● Tarefas:
a – No texto sobre o termo Islamicate, de quem vem o termo?
b – Reescreva em lista, em português, o parágrafo do texto sobre o termo Islamicate que começa com "In The Venture of Islam", mantendo seus fatos principais.
c – Transcreva do texto sobre o termo Islamicate o trecho que vai de "ufaaa! A primeira" até "e velho 'islâmico'.", inclusive.

# islamicate



## machadinho

Alguém saberia me dizer se já existe uma tradução consagrada de Islamicate? Trata-se de um adjetivo cuja significação é distinta de Islamic.



> The term comes from Marshall Hodgson, historian, who defined Islamicate  as something that "...would refer not directly to the religion, Islam,  itself, but to the social and cultural complex historically associated  with Islam and the Muslims, both among Muslims themselves and even when  found among non-Muslims.(Venture of Islam, v. 1, p. 59) fonte





> In _The Venture of Islam_ Hodgson reimagined the terminology and focus of Islamic history and religion: He critiqued terms like _tradition_ for _ḥadith_ and _Islamic Law_ for _sharīʿah._  The focus on the Arab world that had characterized the Euro-American  study of Islam was also rethought by Hodgson who argued that it was the  Persianate world (his coinage) that was the locus of the most  influential Muslim thought and practice from the Middle Period onwards.  Most importantly he distinguished between _Islamic_ (properly religious) and _Islamicate_  phenomena, which were the products of regions in which Musims were  culturally dominant, but were not, properly speaking religious. Thus  wine poetry was certainly _Islamicate_, but not _Islamic_. Wikipedia


Obrigado


----------



## Vanda

ufaaa! A primeira vez que vejo o termo em inglês (ou em qualquer língua). Sei não, é um chute, mas acho que os tradutores devem estar apelando para o bom e velho 'islâmico'.

● Extrato de dados:
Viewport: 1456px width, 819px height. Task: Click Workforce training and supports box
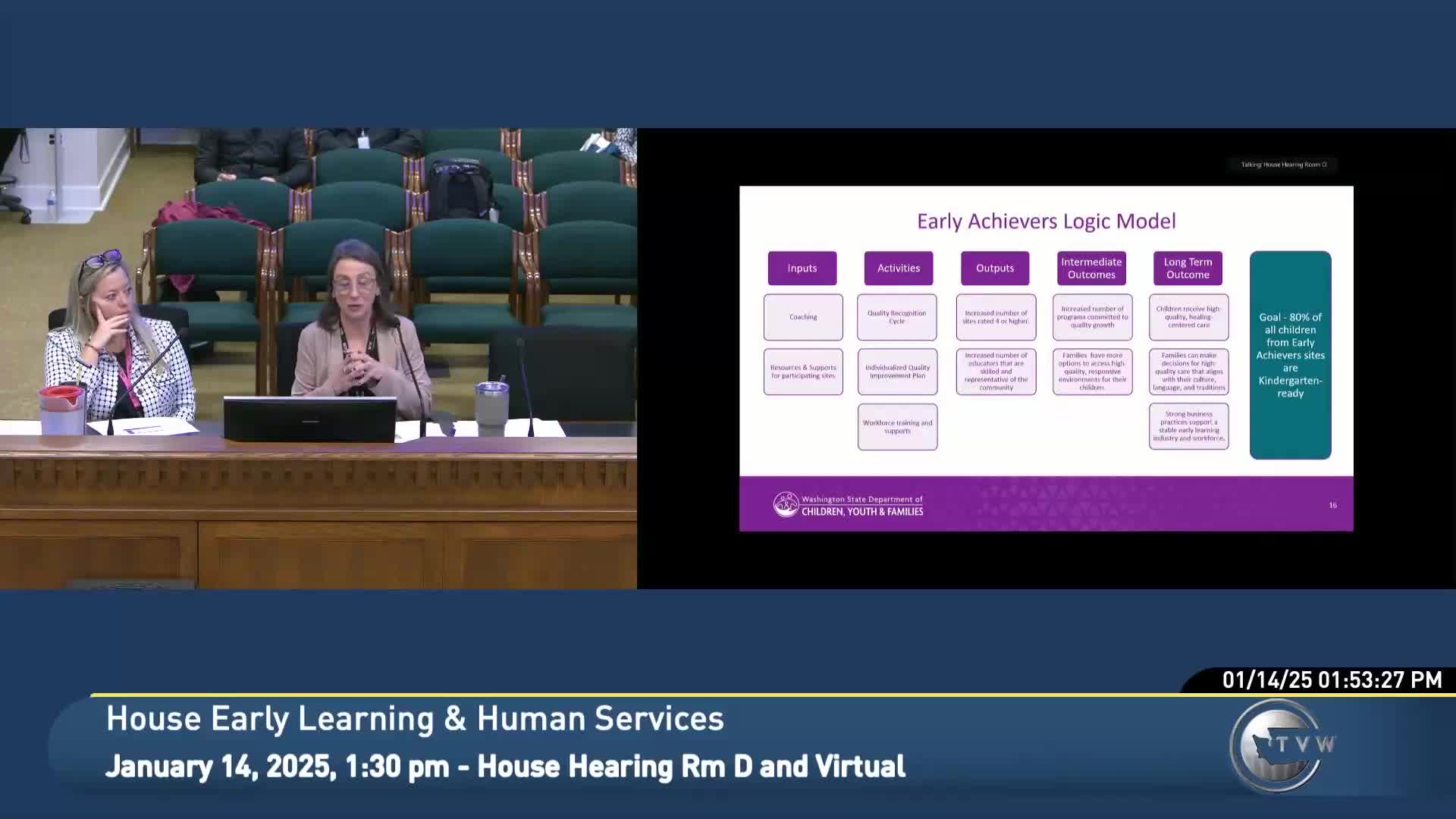point(897,427)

● Respostas dadas:
a – De Marshall Hodgson, historiador.

b –
- Em *The Venture of Islam*, Hodgson repensou a terminologia e o foco da história e da religião islâmicas.
- Criticou termos como *tradition* para *ḥadith* e *Islamic Law* para *sharīʿah*.
- Repensou o foco no mundo árabe, típico do estudo euro-americano do Islã.
- Defendeu que o mundo persianizado (*Persianate*, termo cunhado por ele) foi o centro do pensamento e da prática muçulmanos mais influentes a partir do Período Médio.
- Distinguiu fenômenos *Islamic* (propriamente religiosos) de fenômenos *Islamicate*. Estes últimos eram produtos de regiões onde os muçulmanos dominavam culturalmente, mas não eram propriamente religiosos.
- Exemplo: a poesia do vinho é *Islamicate*, mas não *Islamic*.

c –
ufaaa! A primeira vez que vejo o termo em inglês (ou em qualquer língua). Sei não, é um chute, mas acho que os tradutores devem estar apelando para o bom e velho 'islâmico'.